Bizim Koruda oturmuş günün değerlendirmesini yaparken, bugün bize öğretilen oyunlardaki figürleri, Orhan’la Nihat da bizlere tekrar gösterdi. Onlarla birlikte bizler de gördüklerimizi yapmayı denedik. Yapılmayacak şeyler değil ama insanın bunları rahat bir şekilde yapması gerekiyor. Ben her şeyi mükemmel yapmam gerekiyormuş gibi kendimi sıktıkça sıkıyorum. Olanların kesinlikle farkındayım, ancak gevşemek ve sakinleşmek için biraz zamana ihtiyacım var.

Eve gittiğimde suların aktığını görünce, çocuklar gibi sevindim. Bizim su kaynatmak için kullandığımız büyük alüminyum aşure tenceresini banyoda küçük tüpün üzerine koyup onu su ile doldurdum. O ısınırken ben de annemle kız kardeşime bugün yaşadıklarımı anlattım. Sözlerimi ilgiyle dinleyen annem soluklanırken beni kibar bir şekilde uyardı.

“Oğlum suyun kaynamıştır, istersen banyo yapıp anlatmaya öyle devam et.”

Onun bana ne demek istediğini çok iyi anladım. Bugün çalışmada o kadar çok terledim ki anlatılacak gibi değil. İnsan kendi kokusundan rahatsız olur mu? Valla olur hem de nasıl olur, resmen ekşi ekşi kokuyorum.

Yarın Pazartesi ve doğal olarak da gideceğim bir okul var. Günün ders notlarına ve kitaplara göz atarken, o yorgunlukla masada uyuyup kalmışım. Alçaklar resmen canımıza ot tıkamışlar, yorgunluktan resmen elim ayağım tutmuyor. Bunlar kesinlikle hain adamlar! İnsanlara askeri eğitim verilir gibi daha ilk günden böylesine çok yüklenilir mi?

Uyuklarken perişan halimi gören annem, fazla dayanamayıp sigarasını içip spor programını gözünü kırpmadan izleyen babamı uyardı,

“Çocuğun yarın okulu var, sen televizyonu çevirip holden seyret. Sesini de çok açma.”

Böyle söyleyince babam gönülsüz bir şekilde oturduğu koltuktan kalkıp, televizyonu tekerlekli sehpasıyla birlikte kapıya doğru çevirdi. Ben de ortadaki büyük sehpayı kenara çekip, içeriden yatağımı alıp salona getirip koydum. Yarın giyeceğim lacivert ceketimi ve gri pantolonumu beyaz gömleğimle birlikte getirip iskemleye astım. Dişlerimi de fırçaladıktan sonra gözüm kapalı yatağa daldım. Televizyonun sesini duyduğumu bile hiç hatırlamıyorum.

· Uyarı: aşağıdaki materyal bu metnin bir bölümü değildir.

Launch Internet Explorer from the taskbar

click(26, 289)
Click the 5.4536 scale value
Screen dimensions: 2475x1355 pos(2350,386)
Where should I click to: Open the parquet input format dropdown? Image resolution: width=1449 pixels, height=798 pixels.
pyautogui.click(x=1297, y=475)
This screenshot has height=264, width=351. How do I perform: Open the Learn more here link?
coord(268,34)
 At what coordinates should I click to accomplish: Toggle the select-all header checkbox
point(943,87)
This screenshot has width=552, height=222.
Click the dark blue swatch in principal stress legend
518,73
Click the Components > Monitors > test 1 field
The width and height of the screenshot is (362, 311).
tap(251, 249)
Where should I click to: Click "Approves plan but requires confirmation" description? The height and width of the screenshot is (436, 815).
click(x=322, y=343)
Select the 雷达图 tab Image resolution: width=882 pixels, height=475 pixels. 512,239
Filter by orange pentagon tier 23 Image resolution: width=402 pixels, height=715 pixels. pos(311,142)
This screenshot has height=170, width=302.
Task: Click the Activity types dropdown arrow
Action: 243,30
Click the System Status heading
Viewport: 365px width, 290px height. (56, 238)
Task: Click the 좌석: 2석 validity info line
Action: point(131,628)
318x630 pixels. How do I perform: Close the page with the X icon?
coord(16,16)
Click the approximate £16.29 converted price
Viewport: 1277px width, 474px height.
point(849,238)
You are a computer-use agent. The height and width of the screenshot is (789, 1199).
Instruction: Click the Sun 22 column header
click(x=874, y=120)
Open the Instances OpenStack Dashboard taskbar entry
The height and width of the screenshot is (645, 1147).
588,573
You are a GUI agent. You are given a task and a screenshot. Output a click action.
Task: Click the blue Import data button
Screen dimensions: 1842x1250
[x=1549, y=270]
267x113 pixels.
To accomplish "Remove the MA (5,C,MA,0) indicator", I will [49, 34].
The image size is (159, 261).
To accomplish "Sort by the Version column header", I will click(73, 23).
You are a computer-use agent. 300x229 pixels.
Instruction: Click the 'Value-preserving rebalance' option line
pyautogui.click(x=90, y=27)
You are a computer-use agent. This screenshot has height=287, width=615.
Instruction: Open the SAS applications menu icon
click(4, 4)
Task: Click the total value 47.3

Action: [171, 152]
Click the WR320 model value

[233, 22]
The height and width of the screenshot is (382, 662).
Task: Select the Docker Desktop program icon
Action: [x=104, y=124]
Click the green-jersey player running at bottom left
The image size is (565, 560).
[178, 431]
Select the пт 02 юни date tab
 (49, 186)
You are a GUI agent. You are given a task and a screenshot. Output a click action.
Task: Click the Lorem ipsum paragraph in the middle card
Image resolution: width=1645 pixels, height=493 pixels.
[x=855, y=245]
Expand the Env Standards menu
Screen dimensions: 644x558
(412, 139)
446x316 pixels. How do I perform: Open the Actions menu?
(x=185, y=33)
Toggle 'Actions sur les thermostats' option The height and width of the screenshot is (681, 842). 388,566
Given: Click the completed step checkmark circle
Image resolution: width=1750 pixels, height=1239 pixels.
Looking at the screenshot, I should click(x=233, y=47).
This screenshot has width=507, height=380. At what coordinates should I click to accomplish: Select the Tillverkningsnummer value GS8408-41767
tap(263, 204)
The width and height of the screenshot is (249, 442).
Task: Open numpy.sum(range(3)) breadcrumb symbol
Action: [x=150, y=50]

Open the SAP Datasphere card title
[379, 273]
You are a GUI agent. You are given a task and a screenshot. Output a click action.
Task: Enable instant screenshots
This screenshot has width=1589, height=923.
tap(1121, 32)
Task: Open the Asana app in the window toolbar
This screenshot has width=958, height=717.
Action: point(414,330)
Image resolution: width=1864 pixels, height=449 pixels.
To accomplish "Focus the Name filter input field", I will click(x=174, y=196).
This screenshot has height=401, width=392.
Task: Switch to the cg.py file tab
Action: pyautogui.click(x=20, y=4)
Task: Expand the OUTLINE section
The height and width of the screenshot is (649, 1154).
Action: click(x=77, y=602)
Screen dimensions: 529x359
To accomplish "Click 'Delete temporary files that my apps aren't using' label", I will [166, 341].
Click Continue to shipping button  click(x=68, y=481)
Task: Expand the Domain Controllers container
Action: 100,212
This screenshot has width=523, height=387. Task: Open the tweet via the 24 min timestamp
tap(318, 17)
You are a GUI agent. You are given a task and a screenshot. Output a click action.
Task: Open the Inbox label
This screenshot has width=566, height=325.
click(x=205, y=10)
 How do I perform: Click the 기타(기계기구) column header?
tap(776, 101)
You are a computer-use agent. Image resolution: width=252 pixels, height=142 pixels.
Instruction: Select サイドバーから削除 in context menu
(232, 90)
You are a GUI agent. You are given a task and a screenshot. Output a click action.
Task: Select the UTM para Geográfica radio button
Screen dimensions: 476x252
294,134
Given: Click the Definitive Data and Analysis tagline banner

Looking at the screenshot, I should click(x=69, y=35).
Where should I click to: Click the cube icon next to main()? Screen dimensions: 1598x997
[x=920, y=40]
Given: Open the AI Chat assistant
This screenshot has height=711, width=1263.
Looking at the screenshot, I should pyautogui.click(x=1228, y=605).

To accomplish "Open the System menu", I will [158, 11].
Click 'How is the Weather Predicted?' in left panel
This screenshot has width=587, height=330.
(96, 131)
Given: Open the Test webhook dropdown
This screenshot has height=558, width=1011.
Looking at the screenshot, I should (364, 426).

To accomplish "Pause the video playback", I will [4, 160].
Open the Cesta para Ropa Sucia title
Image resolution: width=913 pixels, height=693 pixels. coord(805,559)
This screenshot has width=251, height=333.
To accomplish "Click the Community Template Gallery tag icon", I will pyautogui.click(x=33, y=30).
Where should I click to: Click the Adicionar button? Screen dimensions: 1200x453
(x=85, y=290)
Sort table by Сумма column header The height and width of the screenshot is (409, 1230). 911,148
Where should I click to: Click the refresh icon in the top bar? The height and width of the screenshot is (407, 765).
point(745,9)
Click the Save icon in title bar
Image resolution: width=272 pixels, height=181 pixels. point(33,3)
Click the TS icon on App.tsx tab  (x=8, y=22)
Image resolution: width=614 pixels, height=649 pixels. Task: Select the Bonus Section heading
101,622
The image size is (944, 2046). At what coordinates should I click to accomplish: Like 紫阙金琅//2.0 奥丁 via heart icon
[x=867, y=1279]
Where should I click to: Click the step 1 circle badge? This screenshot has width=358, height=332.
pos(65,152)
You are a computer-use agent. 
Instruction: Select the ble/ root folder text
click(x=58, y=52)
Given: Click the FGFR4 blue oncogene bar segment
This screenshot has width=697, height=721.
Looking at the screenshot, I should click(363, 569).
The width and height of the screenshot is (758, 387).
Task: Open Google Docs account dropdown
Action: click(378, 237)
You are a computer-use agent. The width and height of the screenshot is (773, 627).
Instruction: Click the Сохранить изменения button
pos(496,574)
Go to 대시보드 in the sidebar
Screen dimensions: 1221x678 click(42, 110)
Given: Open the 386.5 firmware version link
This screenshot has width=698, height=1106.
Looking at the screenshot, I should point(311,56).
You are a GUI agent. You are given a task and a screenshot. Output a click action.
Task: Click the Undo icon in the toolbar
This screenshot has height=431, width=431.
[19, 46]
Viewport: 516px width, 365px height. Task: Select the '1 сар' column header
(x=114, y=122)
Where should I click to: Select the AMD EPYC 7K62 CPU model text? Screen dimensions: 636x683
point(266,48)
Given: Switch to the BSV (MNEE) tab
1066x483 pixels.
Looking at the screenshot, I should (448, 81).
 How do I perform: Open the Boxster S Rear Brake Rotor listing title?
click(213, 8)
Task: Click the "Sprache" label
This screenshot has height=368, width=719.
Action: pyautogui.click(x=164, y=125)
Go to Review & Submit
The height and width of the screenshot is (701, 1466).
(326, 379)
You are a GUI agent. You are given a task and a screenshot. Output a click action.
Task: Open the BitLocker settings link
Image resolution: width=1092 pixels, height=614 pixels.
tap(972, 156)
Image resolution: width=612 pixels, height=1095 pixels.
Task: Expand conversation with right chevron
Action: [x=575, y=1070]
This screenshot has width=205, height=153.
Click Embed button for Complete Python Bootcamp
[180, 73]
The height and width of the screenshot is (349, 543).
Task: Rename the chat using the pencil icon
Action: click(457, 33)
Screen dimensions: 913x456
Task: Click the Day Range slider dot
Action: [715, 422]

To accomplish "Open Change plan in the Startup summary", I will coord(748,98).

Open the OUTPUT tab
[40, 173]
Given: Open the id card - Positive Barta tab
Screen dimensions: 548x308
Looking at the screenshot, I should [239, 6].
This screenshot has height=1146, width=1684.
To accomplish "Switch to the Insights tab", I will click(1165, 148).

Okulda ilk ders saat sekizde başlıyor, altı buçuğa kurulmuş olan saat çaldığında her zamanki gibi yataktan fırlamaya çalıştım ama ayaklarımda büyük bir ağrı var. Kaslarımdaki ağrı ise esas okula yürürken ve merdivenleri çıkarken kendini gösterdi. Sanki bir bıçakla bacaklarımı inceden kesiyorlar. Yanmışım ama ne yanmak!

Kaslarımdaki bu dayanılmaz ağrılar bir iki gün beni resmen perişan etti, sonra her şey yine normale döndü. Çektiğim bu eziyet benim halk dansları işinden kaçmama kesinlikle yol açmadı. Tersine tanımadığım insanlarla bir arada bir şeyler yapmak, bir grubun parçası olmak hakikaten çok hoşuma gitti. Bu konuyla ilgili olarak başından beri beslediğim olumsuz düşünceler, aklımdan uçup gitti.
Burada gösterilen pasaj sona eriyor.